▶ [Supplied material]
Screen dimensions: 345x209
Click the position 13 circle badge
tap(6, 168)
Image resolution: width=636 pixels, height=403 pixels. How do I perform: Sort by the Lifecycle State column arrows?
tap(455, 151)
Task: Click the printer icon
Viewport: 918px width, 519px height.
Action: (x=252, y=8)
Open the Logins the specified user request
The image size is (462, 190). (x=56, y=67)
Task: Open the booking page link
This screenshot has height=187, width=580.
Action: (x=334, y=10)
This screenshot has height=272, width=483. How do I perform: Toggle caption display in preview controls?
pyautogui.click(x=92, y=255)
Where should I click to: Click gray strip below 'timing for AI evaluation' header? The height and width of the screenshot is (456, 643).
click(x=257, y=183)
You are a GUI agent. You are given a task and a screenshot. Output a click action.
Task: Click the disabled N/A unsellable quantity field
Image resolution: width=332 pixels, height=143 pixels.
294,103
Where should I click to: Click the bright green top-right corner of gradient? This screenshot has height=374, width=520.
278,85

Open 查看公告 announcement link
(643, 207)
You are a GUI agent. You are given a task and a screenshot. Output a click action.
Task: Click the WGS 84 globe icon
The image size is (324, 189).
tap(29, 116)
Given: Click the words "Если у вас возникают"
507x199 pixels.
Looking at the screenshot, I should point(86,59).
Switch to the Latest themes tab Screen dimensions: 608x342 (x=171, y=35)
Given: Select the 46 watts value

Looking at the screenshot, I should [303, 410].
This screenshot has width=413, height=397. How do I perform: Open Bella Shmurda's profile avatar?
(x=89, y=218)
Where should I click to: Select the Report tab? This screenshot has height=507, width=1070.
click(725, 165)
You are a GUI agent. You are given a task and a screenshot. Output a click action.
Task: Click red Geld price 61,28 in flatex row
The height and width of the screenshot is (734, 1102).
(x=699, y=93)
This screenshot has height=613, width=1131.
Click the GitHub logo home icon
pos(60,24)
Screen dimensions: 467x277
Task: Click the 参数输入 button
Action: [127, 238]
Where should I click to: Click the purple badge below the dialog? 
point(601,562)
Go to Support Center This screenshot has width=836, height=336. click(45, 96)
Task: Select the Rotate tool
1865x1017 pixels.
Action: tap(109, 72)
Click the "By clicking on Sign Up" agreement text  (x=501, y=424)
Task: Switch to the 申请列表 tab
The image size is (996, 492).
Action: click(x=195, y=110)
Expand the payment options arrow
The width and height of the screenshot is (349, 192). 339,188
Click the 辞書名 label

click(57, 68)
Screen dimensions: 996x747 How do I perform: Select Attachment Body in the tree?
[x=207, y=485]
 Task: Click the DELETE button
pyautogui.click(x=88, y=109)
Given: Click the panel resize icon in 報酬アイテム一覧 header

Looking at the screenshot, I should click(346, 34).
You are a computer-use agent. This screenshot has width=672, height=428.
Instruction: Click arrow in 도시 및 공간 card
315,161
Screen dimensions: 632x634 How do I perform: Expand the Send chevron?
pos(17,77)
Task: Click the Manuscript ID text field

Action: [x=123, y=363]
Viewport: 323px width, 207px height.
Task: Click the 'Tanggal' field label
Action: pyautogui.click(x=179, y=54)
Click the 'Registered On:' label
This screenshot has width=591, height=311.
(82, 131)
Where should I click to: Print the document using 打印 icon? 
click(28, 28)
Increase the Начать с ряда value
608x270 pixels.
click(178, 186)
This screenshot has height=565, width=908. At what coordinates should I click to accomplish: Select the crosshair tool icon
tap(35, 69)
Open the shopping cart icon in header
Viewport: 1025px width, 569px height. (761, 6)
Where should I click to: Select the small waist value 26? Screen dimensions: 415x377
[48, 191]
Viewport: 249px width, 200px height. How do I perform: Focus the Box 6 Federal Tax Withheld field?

▶ [Exercise aim] Each record must be returned in full and exactly.

▶ [Reply]
Screen dimensions: 345x209
Click the position 13 circle badge
tap(6, 168)
Image resolution: width=636 pixels, height=403 pixels. How do I perform: Sort by the Lifecycle State column arrows?
tap(455, 151)
Task: Click the printer icon
Viewport: 918px width, 519px height.
Action: (x=252, y=8)
Open the Logins the specified user request
The image size is (462, 190). (x=56, y=67)
Task: Open the booking page link
This screenshot has height=187, width=580.
Action: (x=334, y=10)
This screenshot has height=272, width=483. How do I perform: Toggle caption display in preview controls?
pyautogui.click(x=92, y=255)
Where should I click to: Click gray strip below 'timing for AI evaluation' header? The height and width of the screenshot is (456, 643).
click(x=257, y=183)
You are a GUI agent. You are given a task and a screenshot. Output a click action.
Task: Click the disabled N/A unsellable quantity field
Image resolution: width=332 pixels, height=143 pixels.
294,103
Where should I click to: Click the bright green top-right corner of gradient? This screenshot has height=374, width=520.
278,85

Open 查看公告 announcement link
(643, 207)
You are a GUI agent. You are given a task and a screenshot. Output a click action.
Task: Click the WGS 84 globe icon
The image size is (324, 189).
tap(29, 116)
Given: Click the words "Если у вас возникают"
507x199 pixels.
Looking at the screenshot, I should point(86,59).
Switch to the Latest themes tab Screen dimensions: 608x342 (x=171, y=35)
Given: Select the 46 watts value

Looking at the screenshot, I should [303, 410].
This screenshot has width=413, height=397. How do I perform: Open Bella Shmurda's profile avatar?
(x=89, y=218)
Where should I click to: Select the Report tab? This screenshot has height=507, width=1070.
click(725, 165)
You are a GUI agent. You are given a task and a screenshot. Output a click action.
Task: Click red Geld price 61,28 in flatex row
The height and width of the screenshot is (734, 1102).
(x=699, y=93)
This screenshot has height=613, width=1131.
Click the GitHub logo home icon
pos(60,24)
Screen dimensions: 467x277
Task: Click the 参数输入 button
Action: [127, 238]
Where should I click to: Click the purple badge below the dialog? 
point(601,562)
Go to Support Center This screenshot has width=836, height=336. click(45, 96)
Task: Select the Rotate tool
1865x1017 pixels.
Action: tap(109, 72)
Click the "By clicking on Sign Up" agreement text  (x=501, y=424)
Task: Switch to the 申请列表 tab
The image size is (996, 492).
Action: click(x=195, y=110)
Expand the payment options arrow
The width and height of the screenshot is (349, 192). 339,188
Click the 辞書名 label

click(57, 68)
Screen dimensions: 996x747 How do I perform: Select Attachment Body in the tree?
[x=207, y=485]
 Task: Click the DELETE button
pyautogui.click(x=88, y=109)
Given: Click the panel resize icon in 報酬アイテム一覧 header

Looking at the screenshot, I should click(346, 34).
You are a computer-use agent. This screenshot has width=672, height=428.
Instruction: Click arrow in 도시 및 공간 card
315,161
Screen dimensions: 632x634 How do I perform: Expand the Send chevron?
pos(17,77)
Task: Click the Manuscript ID text field

Action: [x=123, y=363]
Viewport: 323px width, 207px height.
Task: Click the 'Tanggal' field label
Action: pyautogui.click(x=179, y=54)
Click the 'Registered On:' label
This screenshot has width=591, height=311.
(82, 131)
Where should I click to: Print the document using 打印 icon? 
click(28, 28)
Increase the Начать с ряда value
608x270 pixels.
click(178, 186)
This screenshot has height=565, width=908. At what coordinates should I click to accomplish: Select the crosshair tool icon
tap(35, 69)
Open the shopping cart icon in header
Viewport: 1025px width, 569px height. (761, 6)
Where should I click to: Select the small waist value 26? Screen dimensions: 415x377
[48, 191]
Viewport: 249px width, 200px height. How do I perform: Focus the Box 6 Federal Tax Withheld field?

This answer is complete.